At 2 hours, one residence time for washout, one replicate each of the plants and nylon string was destructively sampled. A control root or nylon sample was also taken and verified that there was no contamination with E. coli O:157:H7-DsRed. Images were taken of the root and string under epifluorescence microscopy (Figure 2(a)). C. utriculata, S. acutus and the nylon all had visible single cells of E. coli O157:H7 attached on the surface. There was no significant difference between each plant species and the abiotic control, suggesting that initial attachment is based primarily on attachment surface availability and is less dependent on any effect of a living root. The nylon ‘roots’ were added just prior to E. coli O157:H7 inoculation; therefore no initial biofilm was present, also providing support that an established bacterial community on the surface does not have a strong effect on initial pathogen attachment.

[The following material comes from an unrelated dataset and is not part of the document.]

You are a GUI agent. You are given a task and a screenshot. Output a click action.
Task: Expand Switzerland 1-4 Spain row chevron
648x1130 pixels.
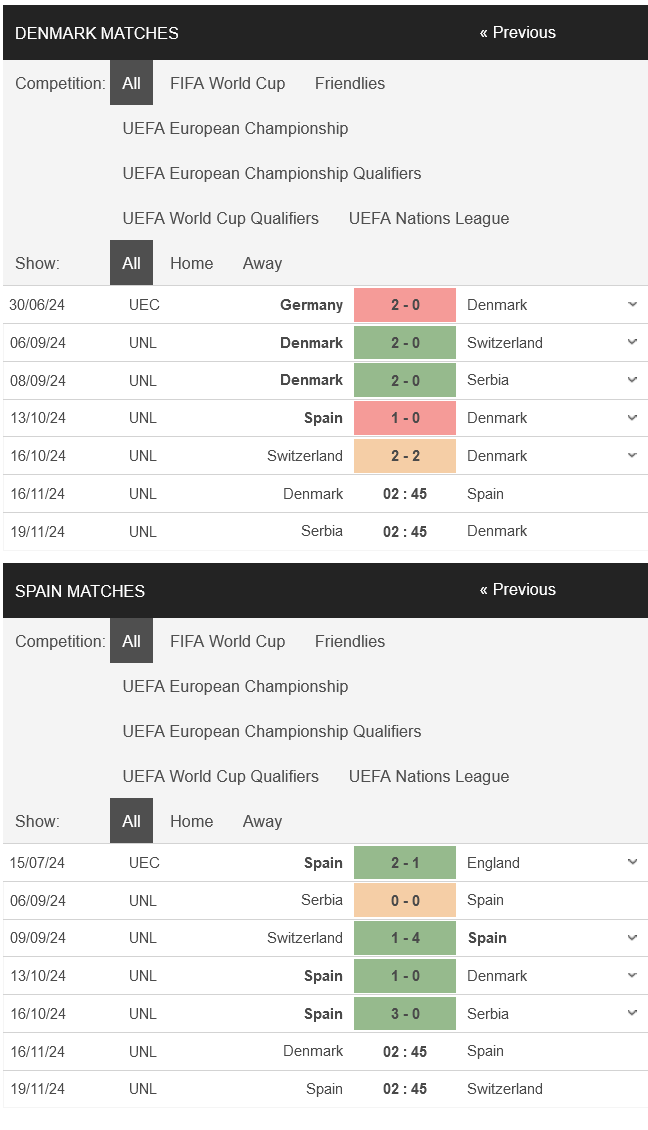pos(632,938)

Another sampling point was taken at 24 hours post-inoculation (Figure 2(b)). On all three experimental surfaces, E. coli O157:H7 cell abundance was seen to increase. Microcolonies were seen forming in addition to a high abundance of single cells retained on the surface. A pattern of increased attachment and active growth continued at the 1 week sampling point (Figure 2(c)). Much larger microcolonies were formed and three-dimensionality could be detected in portions. There was no difference in the level of persisting cells between the biotic and abiotic surfaces.
Cell clump analysis
Using MetaMorph Image Analysis Software, colony size was determined as a percentage of total cells counted over each sampling point (Figure 3). In all surfaces, the majority of cells remained as single cells. In C. utriculata, the total counts increased and colony sizes >100 cell counts were found at 24 hour and 1 week post-inoculation. S. acutus showed a smaller increase in cell counts and colony size, and viable cells and colonies were detectable on nylon roots at sampling times. The data suggest that for all surfaces, E. coli O157:H7 was able to remain persistent over the course of 1 week under constant flow conditions and possibly allowed for the proliferation of attached cells into larger colony structures.
Initial experimental results show no significant difference in attachment of E. coli O157:H7 between the biological surfaces, C. utriculata and S. acutus root systems, and the abiotic control surface, Teflon nylon string. E. coli O157:H7 was able to attach to all surfaces and was detected up to a week after inoculation in a continuous flow reactor system. In most cases, viable colony growth was observed. These data suggest the mechanism for survival and growth may not be influenced significantly by the added benefit of oxygen and/or exudates provided by plant roots or by the existence of an established biofilm on the attachment site.
Future studies are planned to determine E. coli O157:H7 presence in pilot-scale full TW systems, including the gravel matrix. Molecular studies will also be employed to determine quantitatively the percentage of E. coli O157:H7 that is able to persist and if there is significant proliferation of cells attached in biofilms.